To observe water infiltration, Sally, Chris, and Katie malleted a six-inch diameter PVC pipe down three inches into the soil. Then, they timed how long it took two separate batches of 450 mL of water to infiltrate. Depending on the level of moisture in the soil, the first pour will demonstrate the soil’s ability to absorb water from a dry state, in a short rain. As the first pour saturates the soil pores, the second pour can tell you more about how the soil will act in a longer rain event. Interestingly, at all three sites, the second pours of water were slower than the first, perhaps indicative of soils with higher silt levels, which can be easily compressed when wet.

After the water infiltration, they shoveled out the soil under the water infiltration test to see what happened to the water – where it flowed or where in the soil horizon the water may have stopped infiltrating down, and how the water was distributed within the soils. And, they took the time to feel the soil structure, smell the soil for microbial life, and observe the depths of different soil horizons and roots.

In the pastures, the root depth appeared to be on average around 3-4 inches, and several roots started growing horizontally about 4 inches down, which could be highlighting some level of compaction that could be explored further with a penetrometer.

It’s important to remember that three qualities of soil can be investigated – physical (or structural), biological, and chemical, and that the water infiltration observations are just one aspect of a broad suite of soil structure observations. For example, previous testing at four sites across R Wildflower Farm & Fields by the Cornell Soil Health Laboratory showed ‘high’ and ‘very high’ functioning across physical and chemical properties, and on average, ‘medium’ functioning of biological. As the biological functioning increases across the farm, so will the soil’s structure, and water infiltration.
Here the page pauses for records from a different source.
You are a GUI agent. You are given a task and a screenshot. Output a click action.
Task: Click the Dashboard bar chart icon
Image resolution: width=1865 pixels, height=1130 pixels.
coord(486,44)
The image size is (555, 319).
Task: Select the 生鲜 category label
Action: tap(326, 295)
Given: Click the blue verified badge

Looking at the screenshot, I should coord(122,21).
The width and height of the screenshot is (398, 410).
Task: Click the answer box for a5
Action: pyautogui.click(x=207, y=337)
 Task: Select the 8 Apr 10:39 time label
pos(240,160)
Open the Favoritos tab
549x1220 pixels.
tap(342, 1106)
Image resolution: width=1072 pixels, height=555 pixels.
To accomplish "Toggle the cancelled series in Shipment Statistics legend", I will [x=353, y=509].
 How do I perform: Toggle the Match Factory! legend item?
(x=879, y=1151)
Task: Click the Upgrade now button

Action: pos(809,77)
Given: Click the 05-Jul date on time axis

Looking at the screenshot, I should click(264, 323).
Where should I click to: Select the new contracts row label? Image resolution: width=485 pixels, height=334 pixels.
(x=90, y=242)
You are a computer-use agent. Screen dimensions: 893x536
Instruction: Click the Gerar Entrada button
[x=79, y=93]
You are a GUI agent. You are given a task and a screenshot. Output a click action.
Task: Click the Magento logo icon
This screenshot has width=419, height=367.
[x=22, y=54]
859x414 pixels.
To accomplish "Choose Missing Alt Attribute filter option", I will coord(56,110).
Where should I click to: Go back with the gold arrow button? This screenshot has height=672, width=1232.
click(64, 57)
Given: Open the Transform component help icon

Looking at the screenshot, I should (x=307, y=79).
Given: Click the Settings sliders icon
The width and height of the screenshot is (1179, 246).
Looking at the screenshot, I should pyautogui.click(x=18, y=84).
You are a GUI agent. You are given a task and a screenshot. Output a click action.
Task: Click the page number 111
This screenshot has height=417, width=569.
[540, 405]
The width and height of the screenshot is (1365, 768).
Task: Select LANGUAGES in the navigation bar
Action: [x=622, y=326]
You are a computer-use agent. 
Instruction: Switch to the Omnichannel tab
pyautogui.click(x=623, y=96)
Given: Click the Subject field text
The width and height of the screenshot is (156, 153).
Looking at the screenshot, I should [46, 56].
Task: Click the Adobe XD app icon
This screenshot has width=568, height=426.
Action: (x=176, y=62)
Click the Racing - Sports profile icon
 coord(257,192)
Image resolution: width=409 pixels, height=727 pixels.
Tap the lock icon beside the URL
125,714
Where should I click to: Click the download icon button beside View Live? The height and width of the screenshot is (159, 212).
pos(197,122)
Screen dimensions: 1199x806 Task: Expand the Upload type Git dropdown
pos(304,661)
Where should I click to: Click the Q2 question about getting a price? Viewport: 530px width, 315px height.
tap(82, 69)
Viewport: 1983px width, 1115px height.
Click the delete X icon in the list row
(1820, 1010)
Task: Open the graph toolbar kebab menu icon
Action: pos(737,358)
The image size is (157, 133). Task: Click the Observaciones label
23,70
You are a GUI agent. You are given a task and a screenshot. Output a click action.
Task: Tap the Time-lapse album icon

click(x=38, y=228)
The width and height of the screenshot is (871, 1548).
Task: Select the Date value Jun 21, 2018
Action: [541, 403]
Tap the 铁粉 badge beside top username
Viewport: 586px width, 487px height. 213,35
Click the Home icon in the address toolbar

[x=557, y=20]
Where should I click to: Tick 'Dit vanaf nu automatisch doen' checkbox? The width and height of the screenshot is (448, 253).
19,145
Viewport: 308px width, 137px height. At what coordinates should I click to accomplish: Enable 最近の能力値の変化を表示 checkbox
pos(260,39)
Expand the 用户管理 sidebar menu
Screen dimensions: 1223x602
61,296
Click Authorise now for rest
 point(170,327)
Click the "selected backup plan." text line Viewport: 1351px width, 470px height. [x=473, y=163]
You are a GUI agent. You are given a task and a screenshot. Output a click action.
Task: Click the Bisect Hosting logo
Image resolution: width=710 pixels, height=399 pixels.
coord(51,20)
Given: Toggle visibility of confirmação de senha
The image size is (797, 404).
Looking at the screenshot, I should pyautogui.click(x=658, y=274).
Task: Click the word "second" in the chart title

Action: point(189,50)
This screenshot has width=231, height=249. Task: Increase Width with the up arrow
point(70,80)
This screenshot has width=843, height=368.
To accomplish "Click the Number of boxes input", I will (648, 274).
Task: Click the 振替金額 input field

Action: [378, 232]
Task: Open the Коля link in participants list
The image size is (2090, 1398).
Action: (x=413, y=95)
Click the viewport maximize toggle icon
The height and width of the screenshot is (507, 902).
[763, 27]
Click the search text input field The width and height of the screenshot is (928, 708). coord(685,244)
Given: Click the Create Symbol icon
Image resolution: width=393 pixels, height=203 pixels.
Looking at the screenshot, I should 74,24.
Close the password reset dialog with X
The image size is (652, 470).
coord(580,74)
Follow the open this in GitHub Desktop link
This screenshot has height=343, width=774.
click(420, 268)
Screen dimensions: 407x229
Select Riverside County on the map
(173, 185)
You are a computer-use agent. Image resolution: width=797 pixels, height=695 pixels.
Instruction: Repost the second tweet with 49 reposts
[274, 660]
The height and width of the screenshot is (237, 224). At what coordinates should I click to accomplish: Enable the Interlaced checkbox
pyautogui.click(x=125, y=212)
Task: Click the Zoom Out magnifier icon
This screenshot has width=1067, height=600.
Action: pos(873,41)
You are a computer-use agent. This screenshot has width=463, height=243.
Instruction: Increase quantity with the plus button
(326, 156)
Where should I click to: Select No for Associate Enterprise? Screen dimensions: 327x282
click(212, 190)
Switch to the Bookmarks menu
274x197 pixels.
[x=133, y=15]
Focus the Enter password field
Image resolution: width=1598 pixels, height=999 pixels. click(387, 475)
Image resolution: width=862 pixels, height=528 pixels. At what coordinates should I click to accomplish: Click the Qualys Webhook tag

It’s also important to remember that standardised measurements serve a purpose, but the main benefit is getting to know your soils more intimately across seasons and across time, just as each farm can share infinitely unique and intimate stories of how life is thriving in their landscape. For Sally, these cherished moments include witnessing migrations of monarchs, fireflies illuminating her pastures, bullfrog serenades at night, migrating egrets and blue herons dotting her pond in the dawn’s pastel colors, and the mesmerizing movement of birds moving as one large fluid group over water and fields. It is clear that her restoration practices and avoiding chemical sprays for the last six years of ownership are allowing life to thrive.

Looking ahead, Sally hopes to reintegrate livestock into the perennial pastures, which will be more similar to the previous relationship between bison and the landscape from the time when the Peoria Nation were stewards.

According to John Kempf, these types of agriculture systems that mimic the perennial grasslands of the Great Plains demonstrate one of the best methods to build soil organic matter, especially as perennial grasses grow in health and root depth, and the soils grow in a fungally dominated ‘digestive system.’ To support plant health and fungal presence in the soil food web, Kempf recommends experimenting with importing of carbon, biological inoculums and biological stimulants (for example, via humates, biochar, compost).

Perhaps just as important as stewardship of the landscape, though, is stewardship of good friendships over good food. This is the nourishment that gives us strength. Sally used the visit to organise a gathering of friends in the area who are all passionate about the connections between landscape and human health, at a farm-to-table eatery in Bloomington, where they shared stories of challenges and inspirations, with hearty laughter and hearty food in equal measure.